## Supplied records

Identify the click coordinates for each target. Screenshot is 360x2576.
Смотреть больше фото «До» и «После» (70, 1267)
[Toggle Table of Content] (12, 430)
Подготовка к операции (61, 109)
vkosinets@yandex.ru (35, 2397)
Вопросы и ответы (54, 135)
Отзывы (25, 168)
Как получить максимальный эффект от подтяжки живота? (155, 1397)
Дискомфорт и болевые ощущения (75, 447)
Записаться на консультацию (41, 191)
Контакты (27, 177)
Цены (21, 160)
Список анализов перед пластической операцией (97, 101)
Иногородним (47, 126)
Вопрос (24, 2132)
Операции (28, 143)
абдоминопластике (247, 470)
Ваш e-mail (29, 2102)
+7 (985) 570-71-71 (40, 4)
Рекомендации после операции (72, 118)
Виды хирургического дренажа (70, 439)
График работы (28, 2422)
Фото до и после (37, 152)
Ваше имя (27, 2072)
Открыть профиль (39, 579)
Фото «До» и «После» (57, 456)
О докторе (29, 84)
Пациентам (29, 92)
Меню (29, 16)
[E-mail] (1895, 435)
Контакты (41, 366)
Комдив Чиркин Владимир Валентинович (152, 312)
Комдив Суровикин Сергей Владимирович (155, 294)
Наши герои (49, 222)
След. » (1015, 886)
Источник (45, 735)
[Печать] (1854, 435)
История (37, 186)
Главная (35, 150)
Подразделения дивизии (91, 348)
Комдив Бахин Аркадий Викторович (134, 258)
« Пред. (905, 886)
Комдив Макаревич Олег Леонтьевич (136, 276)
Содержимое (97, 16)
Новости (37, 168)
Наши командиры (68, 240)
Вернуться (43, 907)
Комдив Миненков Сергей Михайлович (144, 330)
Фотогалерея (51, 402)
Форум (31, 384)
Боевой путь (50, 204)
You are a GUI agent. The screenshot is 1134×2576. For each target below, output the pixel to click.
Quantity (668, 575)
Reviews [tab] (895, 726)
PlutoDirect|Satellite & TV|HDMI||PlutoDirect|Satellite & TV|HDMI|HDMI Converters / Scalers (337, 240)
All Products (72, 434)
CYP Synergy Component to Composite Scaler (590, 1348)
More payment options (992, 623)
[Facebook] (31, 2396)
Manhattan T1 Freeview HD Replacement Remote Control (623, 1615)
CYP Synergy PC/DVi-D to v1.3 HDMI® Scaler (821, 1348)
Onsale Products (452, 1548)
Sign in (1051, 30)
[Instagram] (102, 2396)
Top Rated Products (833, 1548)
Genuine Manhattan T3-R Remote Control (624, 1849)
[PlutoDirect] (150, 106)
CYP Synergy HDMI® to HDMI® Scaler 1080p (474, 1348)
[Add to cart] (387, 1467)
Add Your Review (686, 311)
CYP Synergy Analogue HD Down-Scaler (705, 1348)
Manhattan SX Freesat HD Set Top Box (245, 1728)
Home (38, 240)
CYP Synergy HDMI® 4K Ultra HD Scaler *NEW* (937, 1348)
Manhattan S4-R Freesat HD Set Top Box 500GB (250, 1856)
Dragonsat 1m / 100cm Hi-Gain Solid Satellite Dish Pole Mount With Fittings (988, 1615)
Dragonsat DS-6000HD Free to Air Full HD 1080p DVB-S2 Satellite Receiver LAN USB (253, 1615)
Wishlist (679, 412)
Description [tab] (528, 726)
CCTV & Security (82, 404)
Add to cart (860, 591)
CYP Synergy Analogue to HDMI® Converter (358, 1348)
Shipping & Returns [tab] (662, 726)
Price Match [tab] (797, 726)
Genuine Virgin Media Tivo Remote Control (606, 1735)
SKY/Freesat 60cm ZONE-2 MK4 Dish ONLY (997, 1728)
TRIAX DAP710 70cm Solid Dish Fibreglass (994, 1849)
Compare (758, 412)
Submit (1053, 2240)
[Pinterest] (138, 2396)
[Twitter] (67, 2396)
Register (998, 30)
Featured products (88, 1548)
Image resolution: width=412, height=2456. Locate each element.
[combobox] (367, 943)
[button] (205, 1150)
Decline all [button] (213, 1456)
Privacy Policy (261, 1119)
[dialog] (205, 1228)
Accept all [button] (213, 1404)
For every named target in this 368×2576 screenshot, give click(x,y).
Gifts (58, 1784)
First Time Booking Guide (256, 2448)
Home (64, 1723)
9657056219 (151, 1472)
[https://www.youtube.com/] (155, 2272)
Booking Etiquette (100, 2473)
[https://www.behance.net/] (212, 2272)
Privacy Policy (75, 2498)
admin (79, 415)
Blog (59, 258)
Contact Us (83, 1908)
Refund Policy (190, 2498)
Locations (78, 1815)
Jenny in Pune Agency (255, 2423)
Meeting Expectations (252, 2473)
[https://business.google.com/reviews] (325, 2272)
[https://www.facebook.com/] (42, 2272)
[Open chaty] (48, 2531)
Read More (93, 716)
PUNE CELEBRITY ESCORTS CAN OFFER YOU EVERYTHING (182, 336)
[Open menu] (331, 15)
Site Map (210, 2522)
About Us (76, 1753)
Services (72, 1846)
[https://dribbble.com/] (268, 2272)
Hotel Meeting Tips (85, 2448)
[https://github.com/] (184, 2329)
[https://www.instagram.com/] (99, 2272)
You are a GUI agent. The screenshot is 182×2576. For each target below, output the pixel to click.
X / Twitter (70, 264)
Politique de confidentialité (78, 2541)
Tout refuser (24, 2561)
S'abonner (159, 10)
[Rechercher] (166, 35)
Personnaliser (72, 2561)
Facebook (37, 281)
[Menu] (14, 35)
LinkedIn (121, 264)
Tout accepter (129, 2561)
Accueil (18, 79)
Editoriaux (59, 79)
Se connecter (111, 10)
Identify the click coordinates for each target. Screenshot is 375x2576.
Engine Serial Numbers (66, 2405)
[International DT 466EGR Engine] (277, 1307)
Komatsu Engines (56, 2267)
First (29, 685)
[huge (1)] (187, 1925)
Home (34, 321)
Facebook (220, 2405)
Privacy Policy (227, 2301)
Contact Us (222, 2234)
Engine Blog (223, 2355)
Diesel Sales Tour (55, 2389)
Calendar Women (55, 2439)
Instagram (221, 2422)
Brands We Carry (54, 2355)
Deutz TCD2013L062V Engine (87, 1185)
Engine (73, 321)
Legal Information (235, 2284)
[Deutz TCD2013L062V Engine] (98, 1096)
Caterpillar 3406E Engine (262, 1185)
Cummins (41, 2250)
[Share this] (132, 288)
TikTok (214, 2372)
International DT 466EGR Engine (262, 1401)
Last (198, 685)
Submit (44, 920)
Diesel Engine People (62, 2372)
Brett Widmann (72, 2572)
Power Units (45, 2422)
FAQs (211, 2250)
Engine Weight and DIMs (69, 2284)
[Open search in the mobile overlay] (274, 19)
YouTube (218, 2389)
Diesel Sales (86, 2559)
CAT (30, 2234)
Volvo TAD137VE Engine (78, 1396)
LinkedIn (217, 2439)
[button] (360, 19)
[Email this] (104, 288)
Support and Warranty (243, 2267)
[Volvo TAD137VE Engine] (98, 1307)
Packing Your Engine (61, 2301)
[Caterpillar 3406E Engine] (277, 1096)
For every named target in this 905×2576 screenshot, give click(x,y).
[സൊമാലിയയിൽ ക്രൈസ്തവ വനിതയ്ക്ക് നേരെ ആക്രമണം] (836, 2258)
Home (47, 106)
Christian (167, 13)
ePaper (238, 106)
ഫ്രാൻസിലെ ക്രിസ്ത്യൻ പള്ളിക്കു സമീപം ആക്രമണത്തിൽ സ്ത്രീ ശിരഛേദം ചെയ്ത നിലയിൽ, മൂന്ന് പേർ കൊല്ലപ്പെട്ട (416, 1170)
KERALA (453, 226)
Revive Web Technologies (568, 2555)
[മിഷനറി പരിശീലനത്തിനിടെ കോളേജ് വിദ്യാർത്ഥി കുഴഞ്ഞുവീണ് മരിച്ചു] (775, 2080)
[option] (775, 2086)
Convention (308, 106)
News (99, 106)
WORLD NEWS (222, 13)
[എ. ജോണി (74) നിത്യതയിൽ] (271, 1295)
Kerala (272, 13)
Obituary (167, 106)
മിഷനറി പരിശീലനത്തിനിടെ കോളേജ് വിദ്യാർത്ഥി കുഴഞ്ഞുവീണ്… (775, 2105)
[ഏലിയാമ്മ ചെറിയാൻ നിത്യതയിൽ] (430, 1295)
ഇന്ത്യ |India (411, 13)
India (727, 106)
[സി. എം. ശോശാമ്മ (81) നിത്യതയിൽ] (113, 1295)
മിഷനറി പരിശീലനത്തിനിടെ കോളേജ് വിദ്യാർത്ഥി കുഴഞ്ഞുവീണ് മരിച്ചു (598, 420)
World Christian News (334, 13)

## The task
Return each line of the preceding material in which "Identify" can be found.

## Answer below
Identify the click coordinates for each target. Screenshot is 360x2576.
Identify the click coordinates for each target. Screenshot is 375x2576.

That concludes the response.